--- Begin Records supplied ---

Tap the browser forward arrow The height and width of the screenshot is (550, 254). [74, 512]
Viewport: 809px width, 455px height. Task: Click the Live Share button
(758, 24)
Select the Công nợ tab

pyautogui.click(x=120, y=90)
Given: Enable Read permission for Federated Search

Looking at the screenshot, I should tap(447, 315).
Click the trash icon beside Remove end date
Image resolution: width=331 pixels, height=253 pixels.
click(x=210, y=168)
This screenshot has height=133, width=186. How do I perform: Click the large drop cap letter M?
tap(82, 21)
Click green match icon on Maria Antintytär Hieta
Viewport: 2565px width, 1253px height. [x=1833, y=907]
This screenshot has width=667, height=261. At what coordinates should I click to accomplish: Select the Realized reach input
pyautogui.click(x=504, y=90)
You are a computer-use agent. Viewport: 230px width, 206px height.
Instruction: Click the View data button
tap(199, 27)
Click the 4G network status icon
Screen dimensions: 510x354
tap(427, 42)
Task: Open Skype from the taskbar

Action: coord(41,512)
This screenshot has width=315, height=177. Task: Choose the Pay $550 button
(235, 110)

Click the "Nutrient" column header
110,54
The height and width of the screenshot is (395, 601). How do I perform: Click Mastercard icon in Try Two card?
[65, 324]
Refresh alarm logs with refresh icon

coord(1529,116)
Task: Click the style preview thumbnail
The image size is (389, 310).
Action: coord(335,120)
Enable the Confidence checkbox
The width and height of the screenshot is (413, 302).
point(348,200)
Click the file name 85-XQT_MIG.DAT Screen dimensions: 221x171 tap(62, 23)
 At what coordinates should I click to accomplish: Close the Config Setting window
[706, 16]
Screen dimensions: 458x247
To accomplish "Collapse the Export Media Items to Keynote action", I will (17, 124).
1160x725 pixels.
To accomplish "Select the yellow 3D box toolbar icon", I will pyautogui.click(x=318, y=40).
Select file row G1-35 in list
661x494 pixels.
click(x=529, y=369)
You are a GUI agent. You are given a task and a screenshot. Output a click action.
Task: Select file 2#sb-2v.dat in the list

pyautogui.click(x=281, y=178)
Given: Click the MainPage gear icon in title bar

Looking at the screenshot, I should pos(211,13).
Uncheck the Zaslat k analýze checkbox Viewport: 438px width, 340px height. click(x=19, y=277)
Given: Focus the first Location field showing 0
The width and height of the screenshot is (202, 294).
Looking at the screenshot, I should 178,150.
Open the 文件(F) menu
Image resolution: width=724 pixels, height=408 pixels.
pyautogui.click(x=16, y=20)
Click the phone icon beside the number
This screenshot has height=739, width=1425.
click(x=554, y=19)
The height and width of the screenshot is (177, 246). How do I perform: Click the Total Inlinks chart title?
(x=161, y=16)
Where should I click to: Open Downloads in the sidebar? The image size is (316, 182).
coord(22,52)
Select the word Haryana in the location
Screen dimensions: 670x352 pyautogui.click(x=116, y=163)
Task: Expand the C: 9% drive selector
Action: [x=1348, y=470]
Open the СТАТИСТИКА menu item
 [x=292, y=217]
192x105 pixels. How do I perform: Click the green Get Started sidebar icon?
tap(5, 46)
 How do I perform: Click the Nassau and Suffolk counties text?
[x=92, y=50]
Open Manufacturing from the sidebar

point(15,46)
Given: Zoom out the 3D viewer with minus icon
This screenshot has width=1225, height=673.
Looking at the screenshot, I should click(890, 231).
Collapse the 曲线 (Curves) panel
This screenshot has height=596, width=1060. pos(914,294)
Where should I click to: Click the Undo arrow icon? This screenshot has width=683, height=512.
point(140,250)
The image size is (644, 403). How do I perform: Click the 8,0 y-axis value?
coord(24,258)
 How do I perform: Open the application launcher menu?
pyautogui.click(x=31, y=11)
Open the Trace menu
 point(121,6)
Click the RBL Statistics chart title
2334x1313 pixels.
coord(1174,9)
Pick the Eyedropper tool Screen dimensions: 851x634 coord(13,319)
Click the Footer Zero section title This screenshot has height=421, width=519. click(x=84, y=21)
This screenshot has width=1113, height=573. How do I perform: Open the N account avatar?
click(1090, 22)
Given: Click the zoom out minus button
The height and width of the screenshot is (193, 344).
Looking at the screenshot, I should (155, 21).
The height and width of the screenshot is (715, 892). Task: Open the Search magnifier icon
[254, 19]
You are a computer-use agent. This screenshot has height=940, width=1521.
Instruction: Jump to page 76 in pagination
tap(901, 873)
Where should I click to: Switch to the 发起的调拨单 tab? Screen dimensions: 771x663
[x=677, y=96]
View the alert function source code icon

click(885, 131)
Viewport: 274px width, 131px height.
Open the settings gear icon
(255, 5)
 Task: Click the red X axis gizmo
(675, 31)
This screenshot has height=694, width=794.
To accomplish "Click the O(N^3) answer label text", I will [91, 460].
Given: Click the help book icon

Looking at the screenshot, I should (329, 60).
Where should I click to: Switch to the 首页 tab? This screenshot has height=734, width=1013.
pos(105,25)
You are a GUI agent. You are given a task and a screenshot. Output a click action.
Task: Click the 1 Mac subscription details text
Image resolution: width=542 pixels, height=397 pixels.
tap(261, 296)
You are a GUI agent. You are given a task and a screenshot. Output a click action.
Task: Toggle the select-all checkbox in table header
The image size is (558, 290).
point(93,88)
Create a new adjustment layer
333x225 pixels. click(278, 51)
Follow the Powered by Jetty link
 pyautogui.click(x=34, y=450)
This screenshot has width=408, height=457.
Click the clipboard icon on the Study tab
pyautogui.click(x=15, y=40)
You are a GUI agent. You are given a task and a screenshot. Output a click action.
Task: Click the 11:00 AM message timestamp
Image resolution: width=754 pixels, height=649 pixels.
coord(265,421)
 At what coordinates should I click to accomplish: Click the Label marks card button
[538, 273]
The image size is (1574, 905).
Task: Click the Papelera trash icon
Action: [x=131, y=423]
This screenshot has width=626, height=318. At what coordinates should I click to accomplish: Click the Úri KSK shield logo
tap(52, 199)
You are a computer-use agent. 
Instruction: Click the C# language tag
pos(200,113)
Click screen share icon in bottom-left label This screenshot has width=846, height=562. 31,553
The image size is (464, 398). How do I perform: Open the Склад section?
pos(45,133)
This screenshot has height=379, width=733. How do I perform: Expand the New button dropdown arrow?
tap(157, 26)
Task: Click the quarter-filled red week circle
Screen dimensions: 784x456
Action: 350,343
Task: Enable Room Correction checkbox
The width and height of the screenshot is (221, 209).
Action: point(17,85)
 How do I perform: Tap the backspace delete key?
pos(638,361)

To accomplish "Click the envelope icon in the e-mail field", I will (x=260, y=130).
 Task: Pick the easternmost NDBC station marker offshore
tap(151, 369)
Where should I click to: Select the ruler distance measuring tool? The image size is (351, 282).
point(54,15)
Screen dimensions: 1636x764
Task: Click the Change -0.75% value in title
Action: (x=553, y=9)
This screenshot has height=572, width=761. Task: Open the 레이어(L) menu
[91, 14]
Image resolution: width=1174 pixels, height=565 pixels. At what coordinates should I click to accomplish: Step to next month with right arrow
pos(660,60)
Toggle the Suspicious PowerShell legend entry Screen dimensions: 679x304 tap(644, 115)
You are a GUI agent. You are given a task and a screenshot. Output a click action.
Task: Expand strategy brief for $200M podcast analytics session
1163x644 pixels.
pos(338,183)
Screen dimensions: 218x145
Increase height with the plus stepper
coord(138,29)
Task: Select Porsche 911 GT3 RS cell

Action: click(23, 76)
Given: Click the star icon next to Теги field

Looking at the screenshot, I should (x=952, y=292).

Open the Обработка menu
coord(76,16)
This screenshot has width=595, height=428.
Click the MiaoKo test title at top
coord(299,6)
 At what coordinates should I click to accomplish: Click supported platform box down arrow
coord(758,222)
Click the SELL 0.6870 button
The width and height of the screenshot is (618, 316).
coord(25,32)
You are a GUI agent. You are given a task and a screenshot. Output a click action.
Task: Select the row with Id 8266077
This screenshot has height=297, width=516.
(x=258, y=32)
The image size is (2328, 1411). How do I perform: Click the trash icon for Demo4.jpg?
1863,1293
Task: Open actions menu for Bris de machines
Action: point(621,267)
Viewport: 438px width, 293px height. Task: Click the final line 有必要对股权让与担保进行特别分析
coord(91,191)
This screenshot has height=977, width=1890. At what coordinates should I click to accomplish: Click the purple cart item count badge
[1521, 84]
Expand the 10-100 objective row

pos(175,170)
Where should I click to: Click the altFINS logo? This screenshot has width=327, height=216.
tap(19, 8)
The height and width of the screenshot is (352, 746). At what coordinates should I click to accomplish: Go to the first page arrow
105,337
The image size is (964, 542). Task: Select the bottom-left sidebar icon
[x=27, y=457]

--- End Records supplied ---

Stated exercise:
Turn the records into a Markdown table with the columns Row and Line text, starting at the line containing "How do I perform: Click the Nassau" and ending after the line containing "pos(105,25)". Skip blank lines.

Task result:
| Row | Line text |
|---|---|
| 1 |  How do I perform: Click the Nassau and Suffolk counties text? |
| 2 | [x=92, y=50] |
| 3 | Open Manufacturing from the sidebar |
| 4 | point(15,46) |
| 5 | Given: Zoom out the 3D viewer with minus icon |
| 6 | This screenshot has width=1225, height=673. |
| 7 | Looking at the screenshot, I should click(890, 231). |
| 8 | Collapse the 曲线 (Curves) panel |
| 9 | This screenshot has height=596, width=1060. pos(914,294) |
| 10 | Where should I click to: Click the Undo arrow icon? This screenshot has width=683, height=512. |
| 11 | point(140,250) |
| 12 | The image size is (644, 403). How do I perform: Click the 8,0 y-axis value? |
| 13 | coord(24,258) |
| 14 |  How do I perform: Open the application launcher menu? |
| 15 | pyautogui.click(x=31, y=11) |
| 16 | Open the Trace menu |
| 17 |  point(121,6) |
| 18 | Click the RBL Statistics chart title |
| 19 | 2334x1313 pixels. |
| 20 | coord(1174,9) |
| 21 | Pick the Eyedropper tool Screen dimensions: 851x634 coord(13,319) |
| 22 | Click the Footer Zero section title This screenshot has height=421, width=519. click(x=84, y=21) |
| 23 | This screenshot has width=1113, height=573. How do I perform: Open the N account avatar? |
| 24 | click(1090, 22) |
| 25 | Given: Click the zoom out minus button |
| 26 | The height and width of the screenshot is (193, 344). |
| 27 | Looking at the screenshot, I should (155, 21). |
| 28 | The height and width of the screenshot is (715, 892). Task: Open the Search magnifier icon |
| 29 | [254, 19] |
| 30 | You are a computer-use agent. This screenshot has height=940, width=1521. |
| 31 | Instruction: Jump to page 76 in pagination |
| 32 | tap(901, 873) |
| 33 | Where should I click to: Switch to the 发起的调拨单 tab? Screen dimensions: 771x663 |
| 34 | [x=677, y=96] |
| 35 | View the alert function source code icon |
| 36 | click(885, 131) |
| 37 | Viewport: 274px width, 131px height. |
| 38 | Open the settings gear icon |
| 39 | (255, 5) |
| 40 |  Task: Click the red X axis gizmo |
| 41 | (675, 31) |
| 42 | This screenshot has height=694, width=794. |
| 43 | To accomplish "Click the O(N^3) answer label text", I will [91, 460]. |
| 44 | Given: Click the help book icon |
| 45 | Looking at the screenshot, I should (329, 60). |
| 46 | Where should I click to: Switch to the 首页 tab? This screenshot has height=734, width=1013. |
| 47 | pos(105,25) |